4 What place near your couch would you recommend everybody to visit?
A very nice small town is Delft: very Dutch, full of history, lots of things to see and to do. I love to show my guests around at the 'Grote Markt'. Tell them about the royal graves in the 'Nieuwe Kerk', Hugo de Groot, Vermeer and the old houses and town-hall. There are nice bars, restaurants, souvenir-shops and terraces in Delft.
5 What do you like to see in a good CouchSurf request?
In a good Couch-Surf request the guest writes about himself (or herself) and tells me why he wants to come to the Netherlands. I always give newbies the benefit of the doubt and welcome young starters in our CS community.
6 Which sort of guests do you prefer?
I prefer guests who don't come for the red-light district and the cannabis! I love guests who are interested in the Dutch way of living, way of thinking, culture and who want to get shown around.

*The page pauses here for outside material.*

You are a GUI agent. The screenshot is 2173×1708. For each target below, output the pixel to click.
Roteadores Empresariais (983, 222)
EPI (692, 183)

Guests who let me decide where to go see the most and have the nicest time.
7 Which host should we interview in the next newsletter?
I suggest to interview Urbian Fitz-James, mentioned before. He got me interested in CS and helped me the first year with advice and recommended me as starting host to guests.

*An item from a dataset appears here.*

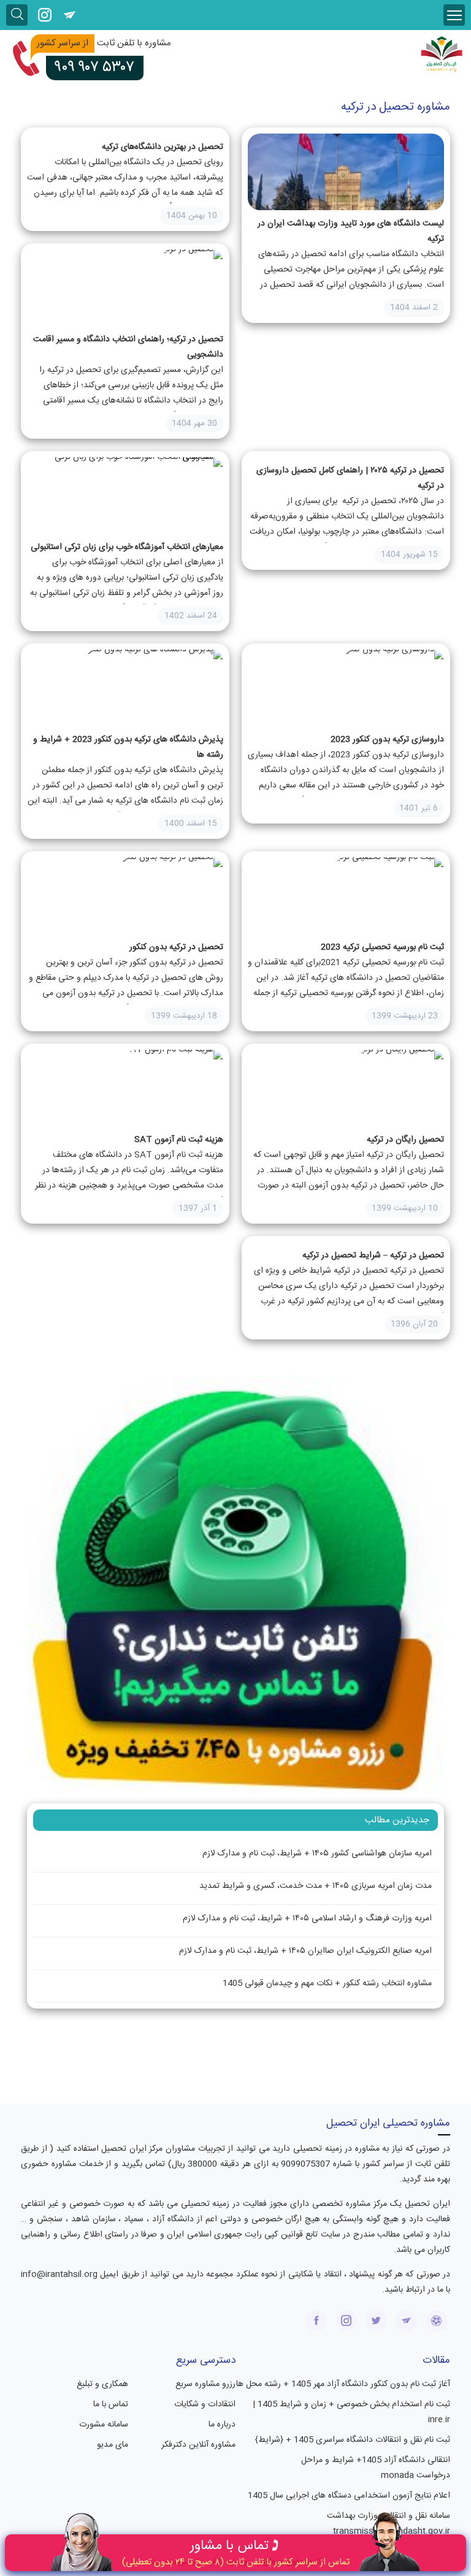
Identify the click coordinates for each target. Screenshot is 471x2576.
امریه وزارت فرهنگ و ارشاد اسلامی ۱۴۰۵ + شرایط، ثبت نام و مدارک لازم (307, 1918)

CouchSurfing house #1 – Casa Merode in Tilburg
What do you get when you combine five CouchSurfers, liters of coffee, a vegetable garden, a crossword puzzle in the toilet and lots of people coming in and going out every day? Casa Merode (CM) is the one and only CS-house in Tilburg. All inhabitants are members of CouchSurfing and enjoy having guests.

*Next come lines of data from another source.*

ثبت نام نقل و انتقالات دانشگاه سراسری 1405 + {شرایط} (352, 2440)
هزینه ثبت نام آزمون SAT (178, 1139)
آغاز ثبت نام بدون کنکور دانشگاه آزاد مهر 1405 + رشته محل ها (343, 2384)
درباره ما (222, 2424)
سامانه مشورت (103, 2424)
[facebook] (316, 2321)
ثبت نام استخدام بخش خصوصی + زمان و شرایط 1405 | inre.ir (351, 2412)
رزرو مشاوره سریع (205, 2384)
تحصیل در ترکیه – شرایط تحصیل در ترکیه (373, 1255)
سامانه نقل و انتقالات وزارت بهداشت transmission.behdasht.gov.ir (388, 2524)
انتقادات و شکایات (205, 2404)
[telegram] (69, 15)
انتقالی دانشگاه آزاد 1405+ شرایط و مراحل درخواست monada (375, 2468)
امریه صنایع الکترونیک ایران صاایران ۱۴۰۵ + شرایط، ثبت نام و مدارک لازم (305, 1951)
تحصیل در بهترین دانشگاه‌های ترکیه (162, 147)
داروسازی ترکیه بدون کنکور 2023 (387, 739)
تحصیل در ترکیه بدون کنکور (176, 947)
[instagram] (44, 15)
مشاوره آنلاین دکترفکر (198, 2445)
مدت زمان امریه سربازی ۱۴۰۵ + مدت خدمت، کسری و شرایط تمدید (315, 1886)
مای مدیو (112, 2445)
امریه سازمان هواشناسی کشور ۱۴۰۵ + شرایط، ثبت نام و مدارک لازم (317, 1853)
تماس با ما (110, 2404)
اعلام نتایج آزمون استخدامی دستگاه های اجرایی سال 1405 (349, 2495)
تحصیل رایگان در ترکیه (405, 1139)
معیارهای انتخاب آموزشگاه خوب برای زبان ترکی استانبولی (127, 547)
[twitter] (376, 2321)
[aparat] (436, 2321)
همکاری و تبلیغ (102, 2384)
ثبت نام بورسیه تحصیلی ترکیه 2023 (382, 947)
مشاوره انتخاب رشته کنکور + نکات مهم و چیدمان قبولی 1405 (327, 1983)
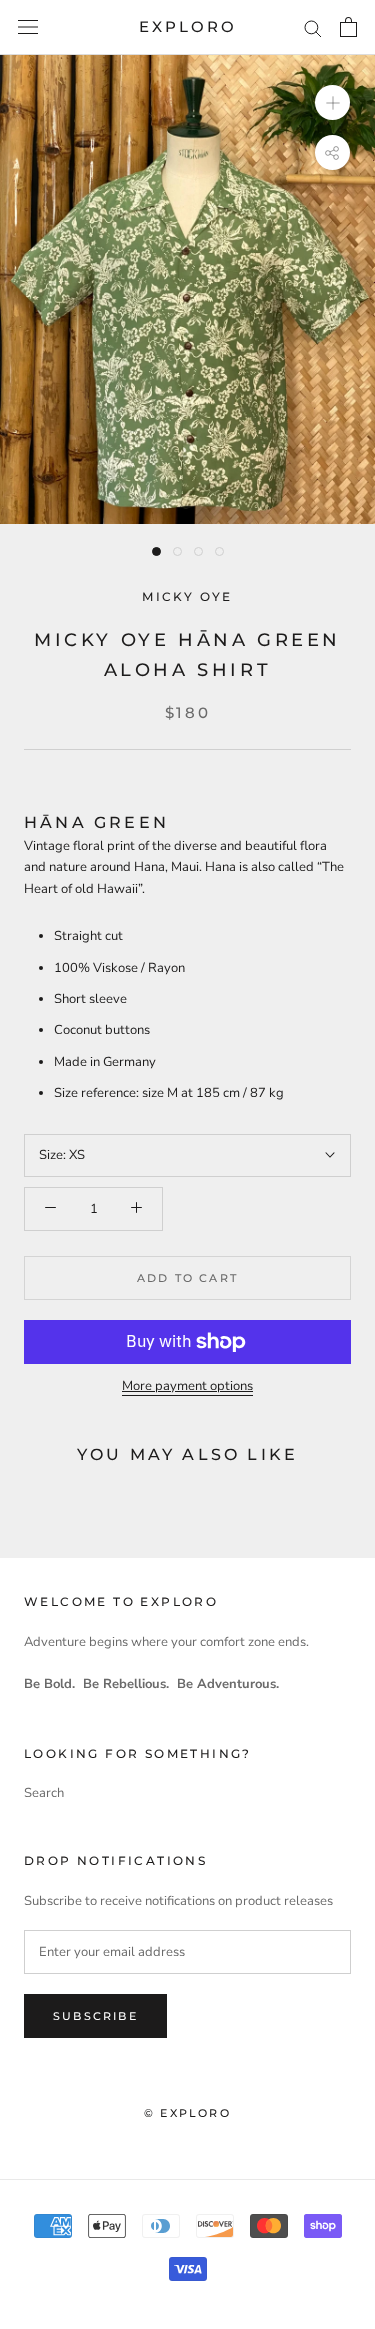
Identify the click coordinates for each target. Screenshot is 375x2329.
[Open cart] (348, 27)
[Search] (313, 27)
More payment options (187, 1386)
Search (44, 1793)
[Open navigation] (28, 27)
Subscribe (95, 2016)
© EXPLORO (187, 2113)
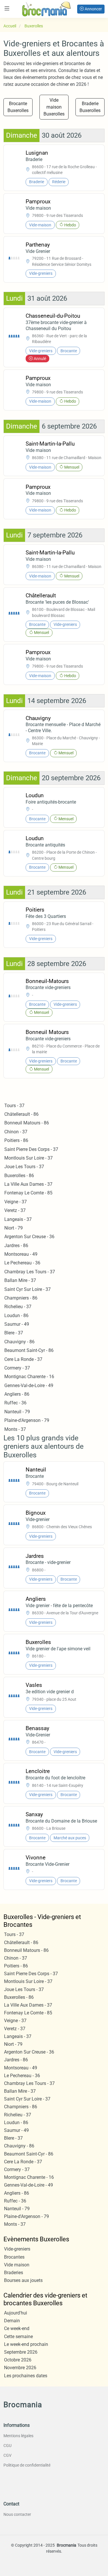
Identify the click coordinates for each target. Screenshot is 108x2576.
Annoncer (93, 9)
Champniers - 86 (20, 1298)
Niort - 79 (13, 1228)
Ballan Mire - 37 (20, 1280)
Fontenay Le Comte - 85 (28, 1193)
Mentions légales (18, 2436)
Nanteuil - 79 (17, 1411)
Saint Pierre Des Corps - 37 (31, 1149)
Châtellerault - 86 (21, 1114)
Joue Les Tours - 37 (24, 1166)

“We can refer to ourselves as a CS house, but we are more like a collective of nice people who just live together and happened to members of CouchSurfing.” Sofia, from Sweden, is the only ‘real foreigner’ living in Casa Merode. The other housemates (Lukas, Erik, Susy and Bram) love to travel and don’t mind speaking English when she’s around (and sometimes even when she’s not), but are all born in The Netherlands.
“This house feels like an international home” is something we have all said on several occasions. It’s almost like a family, with lots of respect and love. We cook, eat and hang out together, we look out for each other. There’s no stupid cleaning schedules and fights about who drank someone else’s milk. We use common sense and the simple rule ‘if you finish something, replace it’.
And then there’s CouchSurfing. Tilburg does not get a whole lot of travelers coming through, but it’s very nice to have some guests once in a while. Casa Merode has an average of 2 guests a month. But we would like some more! So, this is an official statement for everyone who reads this: If you’d like to stay, or just drop by in our house in Tilburg, send one of us a message through CS!
More about Casa Merode: Two guys from Campus in Beeld (tv programme in Nijmegen) surfed our couch a few weeks ago and it’s to be found on Youtube now. http://www.youtube.com/watch?v=i4aqRyTeNy8 Also we’ve been interviewed for a local student-paper (in Dutch). http://www.uvt.nl/univers/nieuws/0910/09/onderdak.html And then there’s our CS-group http://www.couchsurfing.org/group.html?gid=22894 and Wiki http://wiki.couchsurfing.org/en/Casa_Merode .
Noot voor Jasper: foto’s kun je vinden op Lukas’ of Sofia’s profiel Lukas: http://www.couchsurfing.org/profile.html?id=2O0CHTP Susy: http://www.couchsurfing.org/people/susyq/ Sofia: http://www.couchsurfing.org/profile.html?id=31A8KCF Erik: http://www.couchsurfing.org/profile.html?id=2Y73UWF Bram: http://www.couchsurfing.org/profile.html?id=4SR4UY5
Get a phone without SIM-lock and get a new SIM-card whenever you enter a country in which you plan to stay for more than 5 days. It saves you (and your CS-hosts) loads of money.